Copyright © 2009 Brett Wallach
All rights reserved, Wild Child Publishing.
"Mr. Allman, I am about to tell you the most remarkable tale that you've ever heard. But every word of it is true." I nodded as a sign for him to get on with it and smirked with Philadelphia cynicism. "In late 1934, Gladys Presley went to see her family physician in Tupelo, Mississippi for a routine prenatal checkup. Her doctor then told her for the first time that she was to give birth to twins in early January."
"Elvis and his stillborn brother, Jesse Garon?"
He looked at me with admiration. "Very good, Mr. Allman. Not everyone knows about Jesse Garon Presley. Anyway, as I am sure you also know, Vernon and Gladys Presley were, to say the least, very poor, and the country still struggled in the midst of The Great Depression." I nodded again. "When Gladys Presley learned she was due to have twins, it seems that she panicked. The Presleys could barely afford one more mouth to feed, let alone two. She cried to her young physician, a Dr. Milton Josephs and told him of their financial predicament. The good doctor was neither displeased nor surprised at her reaction. He informed Mrs. Presley that the black market for white babies remained strong despite the hard economic times...

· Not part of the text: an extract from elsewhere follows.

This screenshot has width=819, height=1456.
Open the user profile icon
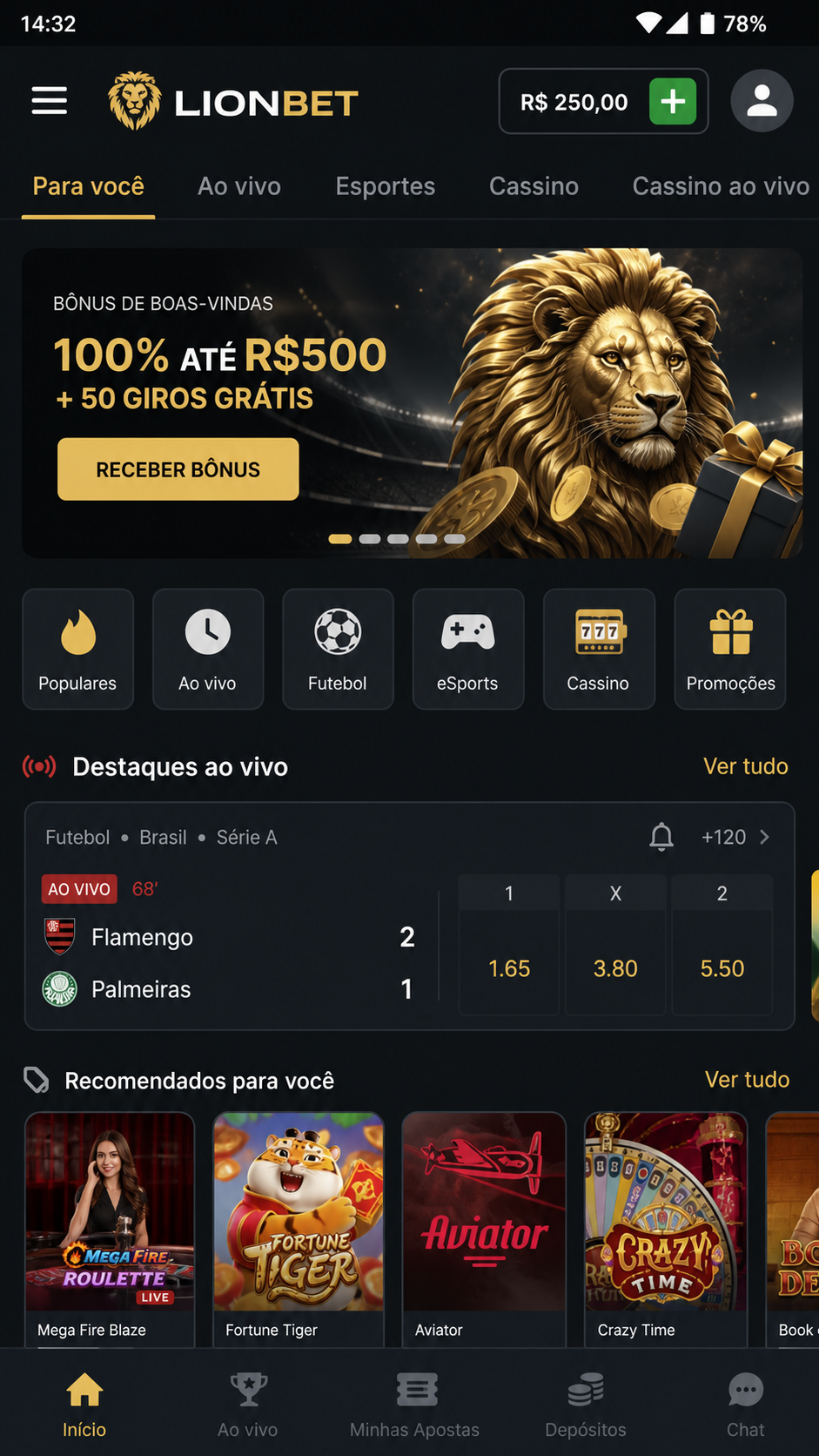[762, 101]
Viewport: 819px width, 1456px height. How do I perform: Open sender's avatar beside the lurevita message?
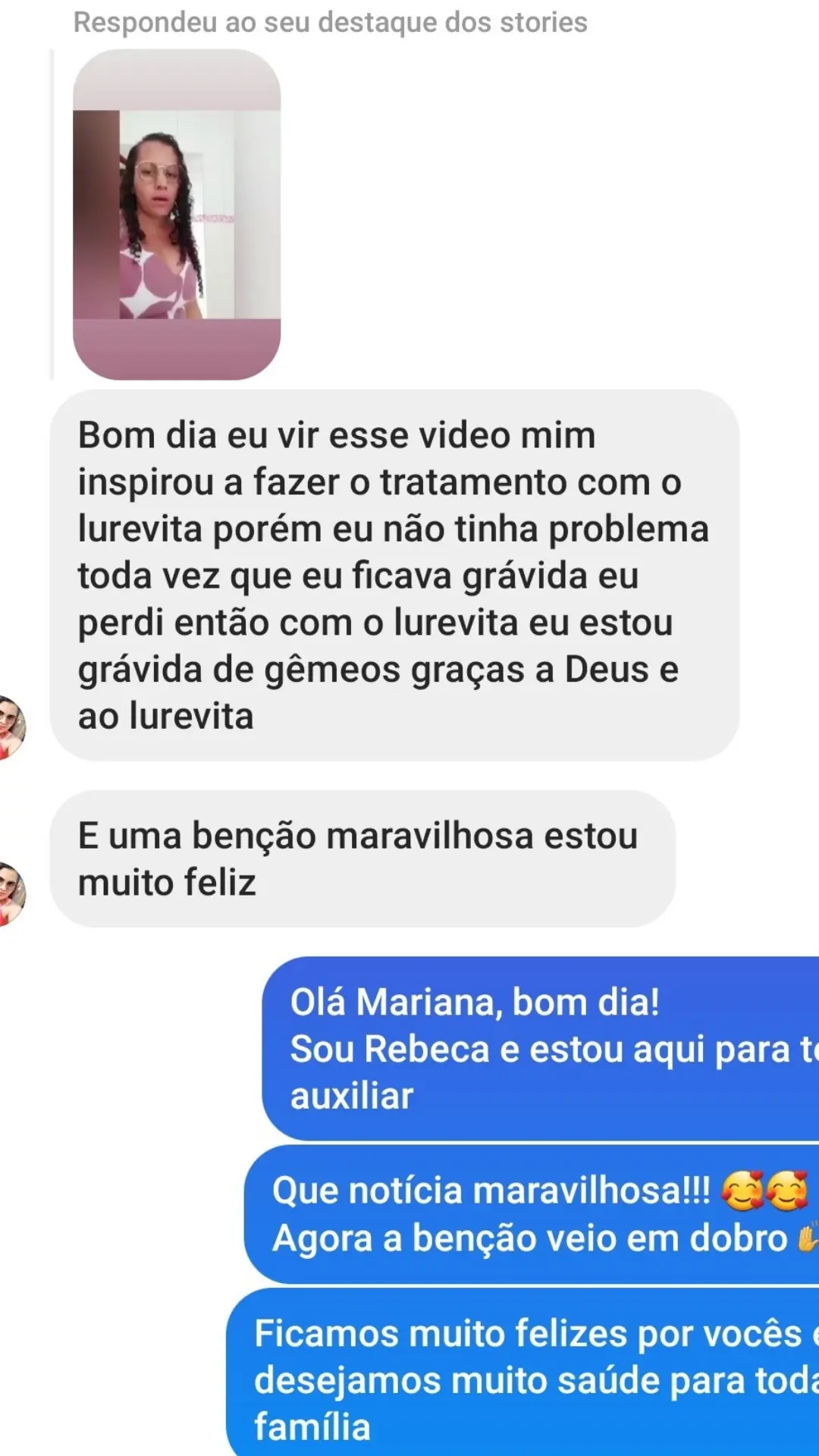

"When Mrs. Presley betrayed her disgust with the very notion, Dr. Josephs commiserated with her, suggesting that it might just be better for the Presleys to have one child, with a nice nest egg to boot, than attempt raising two children born into poverty. Dr. J insisted that only the two of them would ever know about it. He'd contrive a foolproof story of a stillborn birth, and that would be that.
"Dr. Josephs had done his legwork even before Gladys came into his office that day. He informed Mrs. Presley that a trust fund of five thousand dollars would be set aside for the baby she chose to keep. Mrs. Presley expressed concern about her other baby's future, but the doctor assured her that a well-off, educated and very nice couple from Philadelphia would be raising the child."
My jaw had already hit the battered bar. "So Jesse Garon Presley didn't die on January 8th, 1935?"
"No, Mr. Allman. And we strongly believe that he is still alive, probably still in the Philadelphia area."